* _Exercise goal_
Find the word "Netflix" in the records below. List each line containing it.

* _Saved data entries_
=== Begin Enclosure ===

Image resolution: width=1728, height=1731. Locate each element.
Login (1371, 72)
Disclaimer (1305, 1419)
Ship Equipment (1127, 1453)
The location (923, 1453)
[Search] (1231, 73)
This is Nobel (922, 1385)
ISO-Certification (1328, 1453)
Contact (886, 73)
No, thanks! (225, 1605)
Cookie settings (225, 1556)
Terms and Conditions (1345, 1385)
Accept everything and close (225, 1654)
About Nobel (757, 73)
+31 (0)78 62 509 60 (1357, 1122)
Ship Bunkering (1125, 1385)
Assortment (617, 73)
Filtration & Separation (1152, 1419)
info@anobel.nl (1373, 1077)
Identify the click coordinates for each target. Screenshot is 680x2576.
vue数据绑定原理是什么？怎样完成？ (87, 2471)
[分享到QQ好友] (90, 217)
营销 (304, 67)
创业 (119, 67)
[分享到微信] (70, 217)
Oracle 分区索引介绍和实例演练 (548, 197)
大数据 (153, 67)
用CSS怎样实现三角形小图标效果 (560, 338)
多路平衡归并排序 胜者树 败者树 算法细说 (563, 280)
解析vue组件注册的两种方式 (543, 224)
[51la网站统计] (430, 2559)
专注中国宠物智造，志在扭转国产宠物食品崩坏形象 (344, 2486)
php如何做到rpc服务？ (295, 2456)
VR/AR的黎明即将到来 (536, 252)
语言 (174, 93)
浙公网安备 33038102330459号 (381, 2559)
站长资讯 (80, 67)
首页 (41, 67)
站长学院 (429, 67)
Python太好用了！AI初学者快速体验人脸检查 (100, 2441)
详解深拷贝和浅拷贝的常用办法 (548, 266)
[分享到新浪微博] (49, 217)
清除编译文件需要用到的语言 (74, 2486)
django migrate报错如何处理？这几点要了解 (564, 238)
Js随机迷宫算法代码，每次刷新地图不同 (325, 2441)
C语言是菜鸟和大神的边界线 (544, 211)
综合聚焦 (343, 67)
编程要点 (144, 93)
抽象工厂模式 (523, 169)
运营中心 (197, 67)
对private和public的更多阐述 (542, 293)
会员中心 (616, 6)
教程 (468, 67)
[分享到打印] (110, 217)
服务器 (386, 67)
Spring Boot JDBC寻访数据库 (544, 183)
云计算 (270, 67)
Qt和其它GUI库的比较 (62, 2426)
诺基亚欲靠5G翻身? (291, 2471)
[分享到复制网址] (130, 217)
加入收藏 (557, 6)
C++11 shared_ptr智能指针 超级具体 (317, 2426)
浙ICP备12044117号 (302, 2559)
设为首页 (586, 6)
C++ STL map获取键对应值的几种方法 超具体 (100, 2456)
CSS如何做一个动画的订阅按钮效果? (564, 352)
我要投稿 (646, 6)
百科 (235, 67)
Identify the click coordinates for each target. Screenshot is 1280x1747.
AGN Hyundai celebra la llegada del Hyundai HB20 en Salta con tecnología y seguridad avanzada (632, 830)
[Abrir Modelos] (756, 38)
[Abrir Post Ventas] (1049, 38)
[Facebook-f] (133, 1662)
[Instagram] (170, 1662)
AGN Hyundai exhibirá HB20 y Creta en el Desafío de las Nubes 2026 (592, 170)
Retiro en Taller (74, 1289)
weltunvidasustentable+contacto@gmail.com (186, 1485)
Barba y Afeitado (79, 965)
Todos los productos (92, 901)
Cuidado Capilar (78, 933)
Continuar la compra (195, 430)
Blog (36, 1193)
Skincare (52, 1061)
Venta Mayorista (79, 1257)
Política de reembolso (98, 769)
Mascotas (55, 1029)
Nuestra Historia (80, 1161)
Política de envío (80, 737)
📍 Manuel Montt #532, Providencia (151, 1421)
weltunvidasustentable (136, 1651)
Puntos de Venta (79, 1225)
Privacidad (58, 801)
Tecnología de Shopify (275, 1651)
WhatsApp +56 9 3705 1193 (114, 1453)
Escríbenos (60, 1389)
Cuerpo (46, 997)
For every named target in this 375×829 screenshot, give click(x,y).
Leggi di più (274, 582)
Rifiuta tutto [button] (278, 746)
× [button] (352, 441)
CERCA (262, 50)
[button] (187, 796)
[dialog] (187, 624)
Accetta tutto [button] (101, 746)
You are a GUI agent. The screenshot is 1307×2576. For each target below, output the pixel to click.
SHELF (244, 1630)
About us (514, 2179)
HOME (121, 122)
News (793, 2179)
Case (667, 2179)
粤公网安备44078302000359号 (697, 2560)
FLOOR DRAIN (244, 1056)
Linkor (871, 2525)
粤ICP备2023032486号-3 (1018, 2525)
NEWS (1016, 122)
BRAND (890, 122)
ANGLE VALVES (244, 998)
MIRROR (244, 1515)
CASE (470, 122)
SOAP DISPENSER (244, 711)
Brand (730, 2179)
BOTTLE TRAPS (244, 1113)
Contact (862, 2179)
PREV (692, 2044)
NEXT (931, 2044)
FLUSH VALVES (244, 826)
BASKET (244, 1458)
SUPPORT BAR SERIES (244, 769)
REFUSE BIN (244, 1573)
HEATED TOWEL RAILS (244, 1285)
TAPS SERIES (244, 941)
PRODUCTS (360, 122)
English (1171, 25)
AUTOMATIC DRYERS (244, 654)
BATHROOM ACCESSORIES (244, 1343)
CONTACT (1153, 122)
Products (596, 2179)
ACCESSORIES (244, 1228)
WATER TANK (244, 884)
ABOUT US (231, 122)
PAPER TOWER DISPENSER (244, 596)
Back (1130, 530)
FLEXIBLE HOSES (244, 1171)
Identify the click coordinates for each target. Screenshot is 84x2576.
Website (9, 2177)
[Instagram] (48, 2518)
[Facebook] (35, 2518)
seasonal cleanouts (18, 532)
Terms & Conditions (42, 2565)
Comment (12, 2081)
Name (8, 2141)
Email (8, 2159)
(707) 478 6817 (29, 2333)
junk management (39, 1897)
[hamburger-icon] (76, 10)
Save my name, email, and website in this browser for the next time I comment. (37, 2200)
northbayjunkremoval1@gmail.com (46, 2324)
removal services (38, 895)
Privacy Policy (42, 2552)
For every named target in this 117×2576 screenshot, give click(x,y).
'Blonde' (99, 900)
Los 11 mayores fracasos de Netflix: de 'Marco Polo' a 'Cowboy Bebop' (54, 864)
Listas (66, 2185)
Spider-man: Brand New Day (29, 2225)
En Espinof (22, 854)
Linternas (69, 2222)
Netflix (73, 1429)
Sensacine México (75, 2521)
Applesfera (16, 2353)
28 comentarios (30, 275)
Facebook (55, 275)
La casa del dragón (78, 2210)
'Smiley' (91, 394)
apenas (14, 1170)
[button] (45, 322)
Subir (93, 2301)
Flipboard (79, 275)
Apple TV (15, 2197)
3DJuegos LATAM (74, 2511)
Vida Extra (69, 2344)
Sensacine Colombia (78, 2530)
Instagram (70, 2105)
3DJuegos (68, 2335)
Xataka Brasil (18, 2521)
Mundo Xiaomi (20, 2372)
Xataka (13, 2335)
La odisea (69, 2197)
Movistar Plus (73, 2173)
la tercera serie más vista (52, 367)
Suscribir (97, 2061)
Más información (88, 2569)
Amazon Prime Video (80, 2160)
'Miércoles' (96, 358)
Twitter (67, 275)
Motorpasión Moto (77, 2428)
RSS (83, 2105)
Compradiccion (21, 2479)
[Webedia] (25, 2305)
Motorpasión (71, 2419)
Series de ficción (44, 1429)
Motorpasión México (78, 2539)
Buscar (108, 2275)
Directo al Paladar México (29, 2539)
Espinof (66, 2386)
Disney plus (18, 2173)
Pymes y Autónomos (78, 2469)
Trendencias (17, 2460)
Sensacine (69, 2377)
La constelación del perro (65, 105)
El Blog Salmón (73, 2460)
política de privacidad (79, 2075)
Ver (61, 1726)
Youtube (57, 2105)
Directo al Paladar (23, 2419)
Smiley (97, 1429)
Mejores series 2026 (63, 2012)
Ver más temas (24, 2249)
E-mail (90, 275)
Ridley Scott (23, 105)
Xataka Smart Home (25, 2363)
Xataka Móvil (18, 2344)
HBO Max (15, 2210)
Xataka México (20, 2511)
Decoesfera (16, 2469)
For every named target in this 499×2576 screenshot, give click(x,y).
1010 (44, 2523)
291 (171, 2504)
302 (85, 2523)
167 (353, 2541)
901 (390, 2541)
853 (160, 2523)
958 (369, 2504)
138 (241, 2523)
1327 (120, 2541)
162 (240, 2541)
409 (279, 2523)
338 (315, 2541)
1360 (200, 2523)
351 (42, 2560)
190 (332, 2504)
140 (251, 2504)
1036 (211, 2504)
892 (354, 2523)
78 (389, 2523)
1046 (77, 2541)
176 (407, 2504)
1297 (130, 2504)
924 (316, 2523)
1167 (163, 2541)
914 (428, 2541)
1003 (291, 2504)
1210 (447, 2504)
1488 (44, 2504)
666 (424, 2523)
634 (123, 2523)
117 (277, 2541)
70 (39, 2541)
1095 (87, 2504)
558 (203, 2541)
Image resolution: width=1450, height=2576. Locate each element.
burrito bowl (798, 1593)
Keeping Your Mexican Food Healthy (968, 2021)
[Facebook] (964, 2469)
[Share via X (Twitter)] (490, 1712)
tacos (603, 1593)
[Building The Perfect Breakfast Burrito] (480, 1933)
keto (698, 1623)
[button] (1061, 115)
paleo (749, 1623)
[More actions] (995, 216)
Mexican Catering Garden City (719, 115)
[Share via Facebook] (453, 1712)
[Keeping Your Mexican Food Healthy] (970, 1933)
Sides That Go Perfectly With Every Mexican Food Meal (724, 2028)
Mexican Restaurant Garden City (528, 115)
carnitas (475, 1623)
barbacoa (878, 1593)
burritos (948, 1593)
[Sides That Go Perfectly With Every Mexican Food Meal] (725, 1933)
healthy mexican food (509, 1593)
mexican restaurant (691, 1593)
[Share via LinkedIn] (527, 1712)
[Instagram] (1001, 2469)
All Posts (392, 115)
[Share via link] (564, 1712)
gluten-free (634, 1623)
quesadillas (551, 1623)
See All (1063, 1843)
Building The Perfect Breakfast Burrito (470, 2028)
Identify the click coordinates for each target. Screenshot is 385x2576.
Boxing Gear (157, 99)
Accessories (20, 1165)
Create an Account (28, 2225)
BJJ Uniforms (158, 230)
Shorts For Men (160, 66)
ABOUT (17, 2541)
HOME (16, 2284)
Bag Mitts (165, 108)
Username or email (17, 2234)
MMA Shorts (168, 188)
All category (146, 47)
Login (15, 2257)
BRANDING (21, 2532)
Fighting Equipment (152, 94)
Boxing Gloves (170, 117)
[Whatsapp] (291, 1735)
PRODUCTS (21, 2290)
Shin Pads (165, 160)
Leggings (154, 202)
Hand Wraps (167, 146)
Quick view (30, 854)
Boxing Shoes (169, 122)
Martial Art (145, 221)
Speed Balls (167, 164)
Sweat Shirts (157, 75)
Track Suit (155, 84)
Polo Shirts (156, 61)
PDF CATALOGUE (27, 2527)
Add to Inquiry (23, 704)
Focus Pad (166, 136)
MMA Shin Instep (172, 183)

=== End Enclosure ===

* _Solved problem_
Los 11 mayores fracasos de Netflix: de 'Marco Polo' a 'Cowboy Bebop' (54, 864)
Netflix (73, 1429)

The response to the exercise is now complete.